## Work instructions
The records that follow should be copied in full, exactly as they read.
= Beginning of Section =
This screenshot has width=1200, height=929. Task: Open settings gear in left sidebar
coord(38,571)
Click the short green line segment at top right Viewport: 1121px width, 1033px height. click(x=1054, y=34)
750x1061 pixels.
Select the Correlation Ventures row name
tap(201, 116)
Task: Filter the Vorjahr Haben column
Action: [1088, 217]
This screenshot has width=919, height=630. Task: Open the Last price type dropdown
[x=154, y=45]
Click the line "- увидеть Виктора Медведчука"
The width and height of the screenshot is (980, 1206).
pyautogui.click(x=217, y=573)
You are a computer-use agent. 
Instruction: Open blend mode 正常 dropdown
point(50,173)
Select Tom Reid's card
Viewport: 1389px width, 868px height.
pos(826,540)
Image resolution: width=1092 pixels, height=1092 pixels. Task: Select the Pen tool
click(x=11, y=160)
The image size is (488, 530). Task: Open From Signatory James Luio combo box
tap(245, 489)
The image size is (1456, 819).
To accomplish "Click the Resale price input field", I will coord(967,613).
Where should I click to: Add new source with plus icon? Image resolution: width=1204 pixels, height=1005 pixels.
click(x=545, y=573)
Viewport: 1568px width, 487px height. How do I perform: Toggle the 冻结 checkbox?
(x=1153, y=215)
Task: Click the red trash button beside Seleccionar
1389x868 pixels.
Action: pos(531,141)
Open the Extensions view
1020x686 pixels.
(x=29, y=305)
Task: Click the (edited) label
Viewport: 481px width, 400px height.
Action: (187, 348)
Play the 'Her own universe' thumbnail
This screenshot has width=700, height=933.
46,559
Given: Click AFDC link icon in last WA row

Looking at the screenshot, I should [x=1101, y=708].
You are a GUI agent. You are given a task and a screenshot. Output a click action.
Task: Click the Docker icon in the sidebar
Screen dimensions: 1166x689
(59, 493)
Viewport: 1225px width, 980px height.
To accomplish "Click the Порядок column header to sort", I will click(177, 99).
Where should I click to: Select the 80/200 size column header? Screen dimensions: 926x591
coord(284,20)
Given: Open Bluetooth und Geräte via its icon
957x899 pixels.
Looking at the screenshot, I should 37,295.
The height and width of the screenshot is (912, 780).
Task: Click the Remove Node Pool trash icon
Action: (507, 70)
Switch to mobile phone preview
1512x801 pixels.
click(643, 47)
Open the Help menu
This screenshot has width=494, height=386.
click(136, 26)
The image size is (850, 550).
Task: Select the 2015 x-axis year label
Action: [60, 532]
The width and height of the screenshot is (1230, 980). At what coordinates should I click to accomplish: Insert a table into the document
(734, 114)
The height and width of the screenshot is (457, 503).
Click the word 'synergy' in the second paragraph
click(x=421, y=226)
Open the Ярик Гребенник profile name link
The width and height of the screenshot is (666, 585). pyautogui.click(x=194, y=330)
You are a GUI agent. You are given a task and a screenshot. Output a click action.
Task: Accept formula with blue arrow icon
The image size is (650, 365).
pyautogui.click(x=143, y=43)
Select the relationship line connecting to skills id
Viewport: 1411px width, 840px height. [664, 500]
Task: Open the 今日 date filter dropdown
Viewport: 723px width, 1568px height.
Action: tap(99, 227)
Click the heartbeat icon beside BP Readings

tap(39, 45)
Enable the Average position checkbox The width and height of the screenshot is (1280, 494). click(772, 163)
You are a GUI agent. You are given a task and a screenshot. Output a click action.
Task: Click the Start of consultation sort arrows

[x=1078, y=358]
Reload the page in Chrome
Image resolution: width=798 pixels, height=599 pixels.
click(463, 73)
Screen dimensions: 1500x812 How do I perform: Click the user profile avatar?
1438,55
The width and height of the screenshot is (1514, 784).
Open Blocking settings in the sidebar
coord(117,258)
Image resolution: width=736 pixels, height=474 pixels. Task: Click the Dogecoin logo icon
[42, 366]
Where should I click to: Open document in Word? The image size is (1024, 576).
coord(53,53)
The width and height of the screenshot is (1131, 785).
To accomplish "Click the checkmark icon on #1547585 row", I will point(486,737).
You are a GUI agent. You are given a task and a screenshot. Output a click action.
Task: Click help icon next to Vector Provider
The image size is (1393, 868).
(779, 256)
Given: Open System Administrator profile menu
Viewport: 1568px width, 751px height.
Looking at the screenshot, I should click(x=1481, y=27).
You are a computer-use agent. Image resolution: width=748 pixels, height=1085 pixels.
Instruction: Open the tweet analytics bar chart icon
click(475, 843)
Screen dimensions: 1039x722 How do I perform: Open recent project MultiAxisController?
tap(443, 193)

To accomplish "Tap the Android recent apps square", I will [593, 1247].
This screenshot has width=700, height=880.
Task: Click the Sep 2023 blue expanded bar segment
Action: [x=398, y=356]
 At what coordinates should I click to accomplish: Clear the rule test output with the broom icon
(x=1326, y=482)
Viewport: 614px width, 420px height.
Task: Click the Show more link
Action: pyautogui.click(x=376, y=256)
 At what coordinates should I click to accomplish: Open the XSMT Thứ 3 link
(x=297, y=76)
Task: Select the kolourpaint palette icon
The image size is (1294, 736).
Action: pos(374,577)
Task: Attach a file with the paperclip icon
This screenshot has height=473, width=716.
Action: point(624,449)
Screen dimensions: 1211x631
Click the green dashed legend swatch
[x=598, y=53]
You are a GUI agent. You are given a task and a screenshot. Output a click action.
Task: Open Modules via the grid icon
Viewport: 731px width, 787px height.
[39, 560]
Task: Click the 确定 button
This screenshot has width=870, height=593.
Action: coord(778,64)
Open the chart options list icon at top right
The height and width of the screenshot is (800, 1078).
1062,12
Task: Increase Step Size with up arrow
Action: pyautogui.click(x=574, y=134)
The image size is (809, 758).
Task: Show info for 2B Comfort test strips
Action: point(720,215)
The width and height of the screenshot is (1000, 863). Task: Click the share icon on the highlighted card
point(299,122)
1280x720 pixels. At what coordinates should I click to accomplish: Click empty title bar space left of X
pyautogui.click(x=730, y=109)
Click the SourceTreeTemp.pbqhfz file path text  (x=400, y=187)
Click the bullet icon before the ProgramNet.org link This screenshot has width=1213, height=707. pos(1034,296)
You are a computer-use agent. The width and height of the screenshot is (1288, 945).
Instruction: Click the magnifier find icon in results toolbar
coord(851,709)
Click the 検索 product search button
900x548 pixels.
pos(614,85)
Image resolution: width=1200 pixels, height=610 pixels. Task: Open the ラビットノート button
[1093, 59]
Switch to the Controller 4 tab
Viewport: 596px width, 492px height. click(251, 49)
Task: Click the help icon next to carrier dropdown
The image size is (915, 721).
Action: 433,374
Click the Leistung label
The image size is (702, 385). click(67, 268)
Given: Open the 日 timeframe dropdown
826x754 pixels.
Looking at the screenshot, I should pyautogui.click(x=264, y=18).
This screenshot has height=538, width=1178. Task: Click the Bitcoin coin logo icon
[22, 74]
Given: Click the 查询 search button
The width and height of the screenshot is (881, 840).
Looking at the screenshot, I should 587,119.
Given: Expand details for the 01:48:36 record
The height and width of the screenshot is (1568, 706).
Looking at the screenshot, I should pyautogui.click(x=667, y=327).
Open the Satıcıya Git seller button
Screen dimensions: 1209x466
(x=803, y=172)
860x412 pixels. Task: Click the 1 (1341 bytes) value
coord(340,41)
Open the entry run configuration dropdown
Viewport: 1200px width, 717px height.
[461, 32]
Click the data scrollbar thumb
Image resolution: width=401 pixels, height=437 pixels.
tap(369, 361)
= End of Section =
## Solution
This screenshot has width=1200, height=929. Task: Open settings gear in left sidebar
coord(38,571)
Click the short green line segment at top right Viewport: 1121px width, 1033px height. click(x=1054, y=34)
750x1061 pixels.
Select the Correlation Ventures row name
tap(201, 116)
Task: Filter the Vorjahr Haben column
Action: [1088, 217]
This screenshot has width=919, height=630. Task: Open the Last price type dropdown
[x=154, y=45]
Click the line "- увидеть Виктора Медведчука"
The width and height of the screenshot is (980, 1206).
pyautogui.click(x=217, y=573)
You are a computer-use agent. 
Instruction: Open blend mode 正常 dropdown
point(50,173)
Select Tom Reid's card
Viewport: 1389px width, 868px height.
pos(826,540)
Image resolution: width=1092 pixels, height=1092 pixels. Task: Select the Pen tool
click(x=11, y=160)
The image size is (488, 530). Task: Open From Signatory James Luio combo box
tap(245, 489)
The image size is (1456, 819).
To accomplish "Click the Resale price input field", I will coord(967,613).
Where should I click to: Add new source with plus icon? Image resolution: width=1204 pixels, height=1005 pixels.
click(x=545, y=573)
Viewport: 1568px width, 487px height. How do I perform: Toggle the 冻结 checkbox?
(x=1153, y=215)
Task: Click the red trash button beside Seleccionar
1389x868 pixels.
Action: pos(531,141)
Open the Extensions view
1020x686 pixels.
(x=29, y=305)
Task: Click the (edited) label
Viewport: 481px width, 400px height.
Action: (187, 348)
Play the 'Her own universe' thumbnail
This screenshot has width=700, height=933.
46,559
Given: Click AFDC link icon in last WA row

Looking at the screenshot, I should [x=1101, y=708].
You are a GUI agent. You are given a task and a screenshot. Output a click action.
Task: Click the Docker icon in the sidebar
Screen dimensions: 1166x689
(59, 493)
Viewport: 1225px width, 980px height.
To accomplish "Click the Порядок column header to sort", I will click(177, 99).
Where should I click to: Select the 80/200 size column header? Screen dimensions: 926x591
coord(284,20)
Given: Open Bluetooth und Geräte via its icon
957x899 pixels.
Looking at the screenshot, I should 37,295.
The height and width of the screenshot is (912, 780).
Task: Click the Remove Node Pool trash icon
Action: (507, 70)
Switch to mobile phone preview
1512x801 pixels.
click(643, 47)
Open the Help menu
This screenshot has width=494, height=386.
click(136, 26)
The image size is (850, 550).
Task: Select the 2015 x-axis year label
Action: [60, 532]
The width and height of the screenshot is (1230, 980). At what coordinates should I click to accomplish: Insert a table into the document
(734, 114)
The height and width of the screenshot is (457, 503).
Click the word 'synergy' in the second paragraph
click(x=421, y=226)
Open the Ярик Гребенник profile name link
The width and height of the screenshot is (666, 585). pyautogui.click(x=194, y=330)
You are a GUI agent. You are given a task and a screenshot. Output a click action.
Task: Accept formula with blue arrow icon
The image size is (650, 365).
pyautogui.click(x=143, y=43)
Select the relationship line connecting to skills id
Viewport: 1411px width, 840px height. [664, 500]
Task: Open the 今日 date filter dropdown
Viewport: 723px width, 1568px height.
Action: tap(99, 227)
Click the heartbeat icon beside BP Readings

tap(39, 45)
Enable the Average position checkbox The width and height of the screenshot is (1280, 494). click(772, 163)
You are a GUI agent. You are given a task and a screenshot. Output a click action.
Task: Click the Start of consultation sort arrows

[x=1078, y=358]
Reload the page in Chrome
Image resolution: width=798 pixels, height=599 pixels.
click(463, 73)
Screen dimensions: 1500x812 How do I perform: Click the user profile avatar?
1438,55
The width and height of the screenshot is (1514, 784).
Open Blocking settings in the sidebar
coord(117,258)
Image resolution: width=736 pixels, height=474 pixels. Task: Click the Dogecoin logo icon
[42, 366]
Where should I click to: Open document in Word? The image size is (1024, 576).
coord(53,53)
The width and height of the screenshot is (1131, 785).
To accomplish "Click the checkmark icon on #1547585 row", I will point(486,737).
You are a GUI agent. You are given a task and a screenshot. Output a click action.
Task: Click help icon next to Vector Provider
The image size is (1393, 868).
(779, 256)
Given: Open System Administrator profile menu
Viewport: 1568px width, 751px height.
Looking at the screenshot, I should click(x=1481, y=27).
You are a computer-use agent. Image resolution: width=748 pixels, height=1085 pixels.
Instruction: Open the tweet analytics bar chart icon
click(475, 843)
Screen dimensions: 1039x722 How do I perform: Open recent project MultiAxisController?
tap(443, 193)

To accomplish "Tap the Android recent apps square", I will [593, 1247].
This screenshot has width=700, height=880.
Task: Click the Sep 2023 blue expanded bar segment
Action: [x=398, y=356]
 At what coordinates should I click to accomplish: Clear the rule test output with the broom icon
(x=1326, y=482)
Viewport: 614px width, 420px height.
Task: Click the Show more link
Action: pyautogui.click(x=376, y=256)
 At what coordinates should I click to accomplish: Open the XSMT Thứ 3 link
(x=297, y=76)
Task: Select the kolourpaint palette icon
The image size is (1294, 736).
Action: pos(374,577)
Task: Attach a file with the paperclip icon
This screenshot has height=473, width=716.
Action: point(624,449)
Screen dimensions: 1211x631
Click the green dashed legend swatch
[x=598, y=53]
You are a GUI agent. You are given a task and a screenshot. Output a click action.
Task: Open Modules via the grid icon
Viewport: 731px width, 787px height.
[39, 560]
Task: Click the 确定 button
This screenshot has width=870, height=593.
Action: coord(778,64)
Open the chart options list icon at top right
The height and width of the screenshot is (800, 1078).
1062,12
Task: Increase Step Size with up arrow
Action: pyautogui.click(x=574, y=134)
The image size is (809, 758).
Task: Show info for 2B Comfort test strips
Action: point(720,215)
The width and height of the screenshot is (1000, 863). Task: Click the share icon on the highlighted card
point(299,122)
1280x720 pixels. At what coordinates should I click to accomplish: Click empty title bar space left of X
pyautogui.click(x=730, y=109)
Click the SourceTreeTemp.pbqhfz file path text  (x=400, y=187)
Click the bullet icon before the ProgramNet.org link This screenshot has width=1213, height=707. pos(1034,296)
You are a computer-use agent. The width and height of the screenshot is (1288, 945).
Instruction: Click the magnifier find icon in results toolbar
coord(851,709)
Click the 検索 product search button
900x548 pixels.
pos(614,85)
Image resolution: width=1200 pixels, height=610 pixels. Task: Open the ラビットノート button
[1093, 59]
Switch to the Controller 4 tab
Viewport: 596px width, 492px height. click(251, 49)
Task: Click the help icon next to carrier dropdown
The image size is (915, 721).
Action: 433,374
Click the Leistung label
The image size is (702, 385). click(67, 268)
Given: Open the 日 timeframe dropdown
826x754 pixels.
Looking at the screenshot, I should pyautogui.click(x=264, y=18).
This screenshot has height=538, width=1178. Task: Click the Bitcoin coin logo icon
[22, 74]
Given: Click the 查询 search button
The width and height of the screenshot is (881, 840).
Looking at the screenshot, I should 587,119.
Given: Expand details for the 01:48:36 record
The height and width of the screenshot is (1568, 706).
Looking at the screenshot, I should pyautogui.click(x=667, y=327).
Open the Satıcıya Git seller button
Screen dimensions: 1209x466
(x=803, y=172)
860x412 pixels. Task: Click the 1 (1341 bytes) value
coord(340,41)
Open the entry run configuration dropdown
Viewport: 1200px width, 717px height.
[461, 32]
Click the data scrollbar thumb
Image resolution: width=401 pixels, height=437 pixels.
tap(369, 361)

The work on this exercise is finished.